TEXTE FOURNI:

Automne 2025 — Le Mans, Sarthe…
L’État a retenu le projet « stratégique » END – Plus (pour Examens non destructifs – Plus [1]) que lui avait soumis Le Mans Université pour l’avenir de la filière nucléaire qu’il a intégré au Programme France 2030. L’arbitrage fait l’unanimité ! À l’IUT forcément, le maire du Mans et président de Le Mans Métropole Le Foll s’en réjouit, le président du département Le Mèner et la présidente de la région Christelle Morançais [2], on se doute… Rien de vraiment nouveau puisque cette formation de l’université qui prépare aux métiers de contrôle (non destructifs, supra) avait été lancée à la rentrée 2023, mais désormais, c’est l’industrie nucléaire qui est plus particulièrement fléchée.
On vous livre quelques-unes de nos réserves !
Retape
La formation en « Évaluation et contrôle non destructifs » retenue est à l’aune des multiples déconvenues de la filière nucléaire française mises en évidence ces dernières années. Les plus informés se souviennent tous de l’année noire d’EDF (2022) qui a vu les corrosions sous contrainte affectant les coudes de tuyauteries se répliquer sur de très nombreux réacteurs. Aussi, « Le projet ECND – Plus ambitionne de former plus de 6 500 apprenants en cinq ans, dont 3 000 professionnels en formation continue, et de sensibiliser 88 000 jeunes dès le collège pour les intéresser à ce métier et élargir le vivier. » On le sait, les universités sont elles aussi à la recherche de financements. Et d’étudiant·e·s ! Les subventions pour charge de service public étant liées à l’effectif. Il en va aussi de leur notoriété et ne sont pas sans se livrer à une farouche compétition, voire à empiéter sur les territoires voisins et/ou leurs domaines de spécificités. Toutes les opportunités sont donc « bonnes » à saisir. En cela, le programme France 2030 est une aubaine ! L’État financera le projet à hauteur de 5,5 M€ ! S’il n’y a rien d’étonnant à ce que Le Mans Université ait candidaté dans ce contexte, qu’en sera-t-il cependant des compétences acquises majoritairement à distance et de la pérennité des formations des apprenants à long terme ?
Infortune
En cette période très compliquée d’élaboration du budget national, alors que – rien que sur l’atome – l’État est devant un mur d’investissement : d’abord six, puis quatorze EPR ; trois nouvelles piscines d’entreposage sous eau des combustibles usés (à la Hague) ; une nouvelle usine de retraitement (idem) et des remises au niveau Fukushima (le programme grand carénage) pour toutes les anciennes centrales qu’on envisage de prolonger jusqu‘à « peut pu », beaucoup s’interrogent sur la capacité du pays à financer ces projets. Dans son livre « Le nucléaire va ruiner la France » (Éditions Seuil-Reporterre), Laure Noualhat nous l’explique tout comme le média en ligne Reporterre (conjointement avec Laure Noualha) qui y a consacré un documentaire-vidéo au titre quasi éponyme « Comment le nucléaire va ruiner la France », c’est là : ▶.

OBJECTIF A: Traduisez en anglais cette phrase du texte fourni : « Les plus informés se souviennent tous de l’année noire d’EDF (2022) qui a vu les corrosions sous contrainte affectant les coudes de tuyauteries se répliquer sur de très nombreux réacteurs. »
OBJECTIF B: Réécrivez le passage du texte fourni qui commence par « Automne 2025 — » et se termine par « nos réserves ! », en y substituant « félicite » à « réjouit ».
Fondez-vous exclusivement sur le texte fourni.

DONNÉES BRUTES:

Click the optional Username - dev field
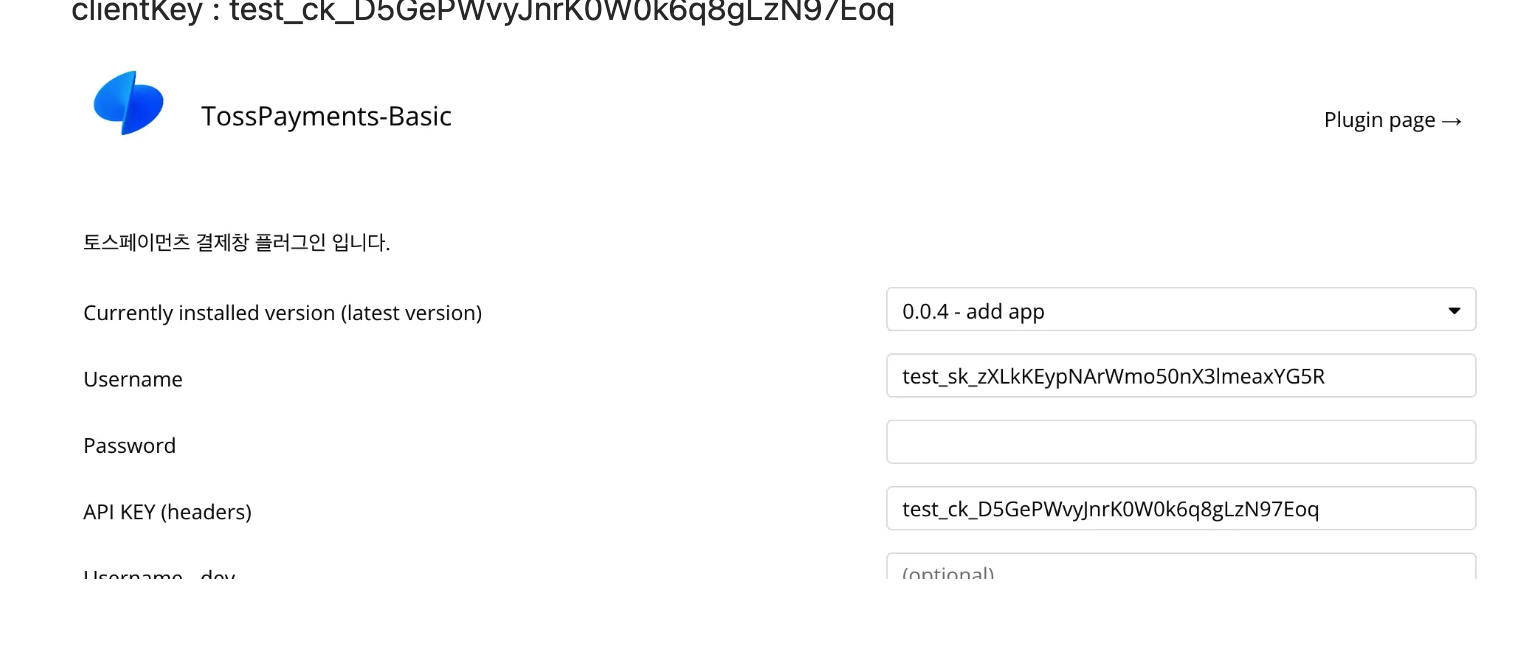The image size is (1536, 666). (1180, 570)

RÉPONSE CORRECTE A: The best informed all remember EDF's dark year (2022), which saw stress corrosion affecting pipe elbows recur in a great many reactors.

RÉPONSE CORRECTE B:
Automne 2025 — Le Mans, Sarthe…
L’État a retenu le projet « stratégique » END – Plus (pour Examens non destructifs – Plus [1]) que lui avait soumis Le Mans Université pour l’avenir de la filière nucléaire qu’il a intégré au Programme France 2030. L’arbitrage fait l’unanimité ! À l’IUT forcément, le maire du Mans et président de Le Mans Métropole Le Foll s’en félicite, le président du département Le Mèner et la présidente de la région Christelle Morançais [2], on se doute… Rien de vraiment nouveau puisque cette formation de l’université qui prépare aux métiers de contrôle (non destructifs, supra) avait été lancée à la rentrée 2023, mais désormais, c’est l’industrie nucléaire qui est plus particulièrement fléchée.
On vous livre quelques-unes de nos réserves !